--- Given records ---
◆ ◆ ◆

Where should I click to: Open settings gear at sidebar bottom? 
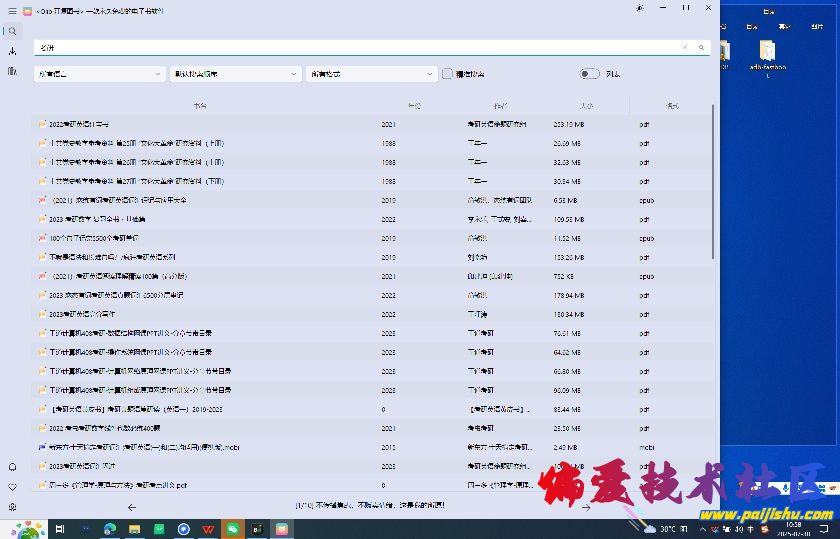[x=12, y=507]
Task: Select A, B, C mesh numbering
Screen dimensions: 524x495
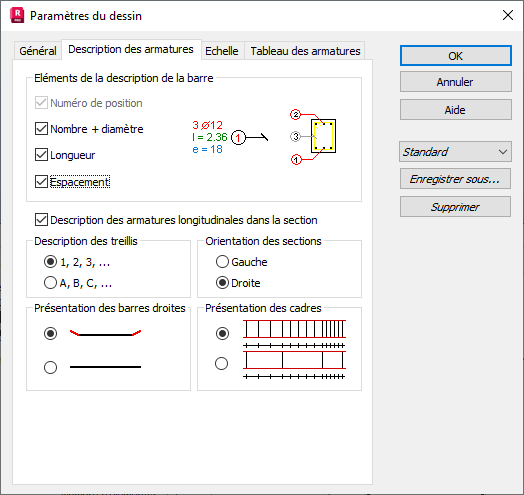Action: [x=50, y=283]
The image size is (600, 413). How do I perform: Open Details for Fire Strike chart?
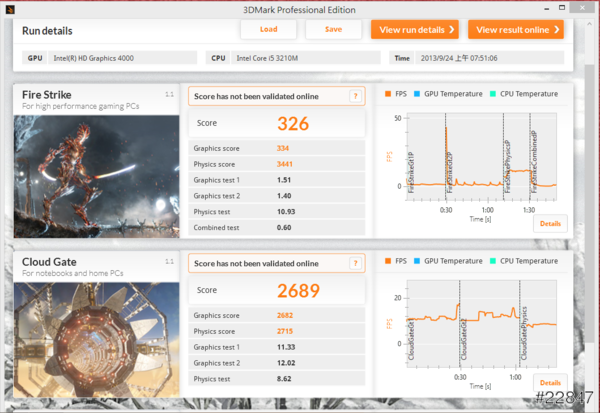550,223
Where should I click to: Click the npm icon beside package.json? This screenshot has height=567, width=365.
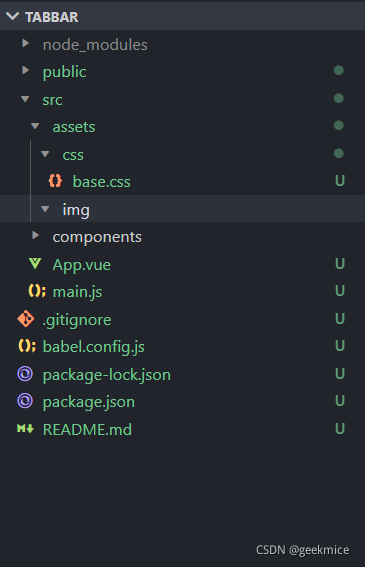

◆ ◆ ◆

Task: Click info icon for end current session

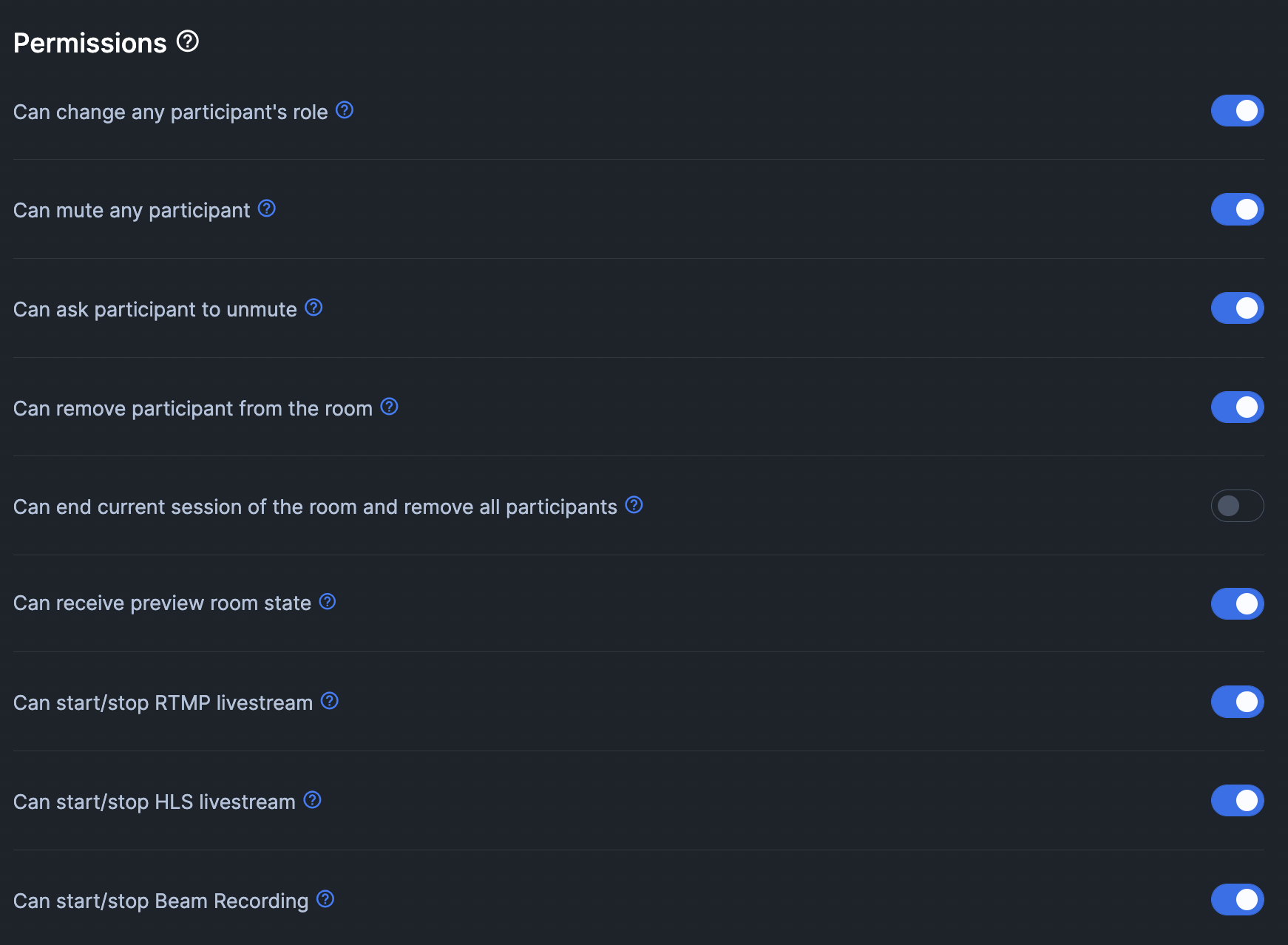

◆ ◆ ◆

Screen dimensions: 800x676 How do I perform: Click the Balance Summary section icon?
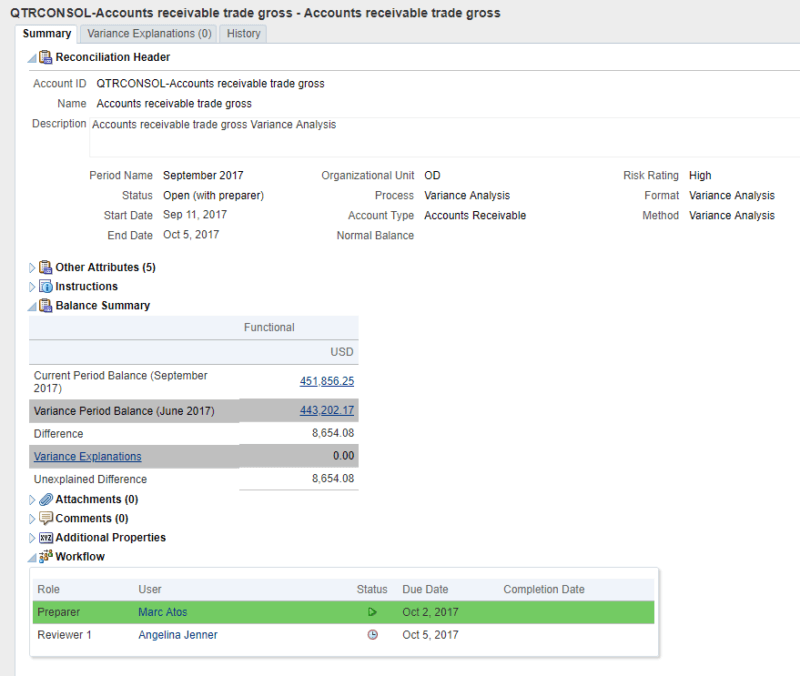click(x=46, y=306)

◆ ◆ ◆

--- Task brief ---
What lines above run from the one with "The image size" to the one with "Where should I click to: Click"? Give them again exactly, ends included, and leave the pictures out.

--- Result of the exercise ---
The image size is (600, 413). How do I perform: Open Details for Fire Strike chart?
550,223
Where should I click to: Click the npm icon beside package.json? This screenshot has height=567, width=365.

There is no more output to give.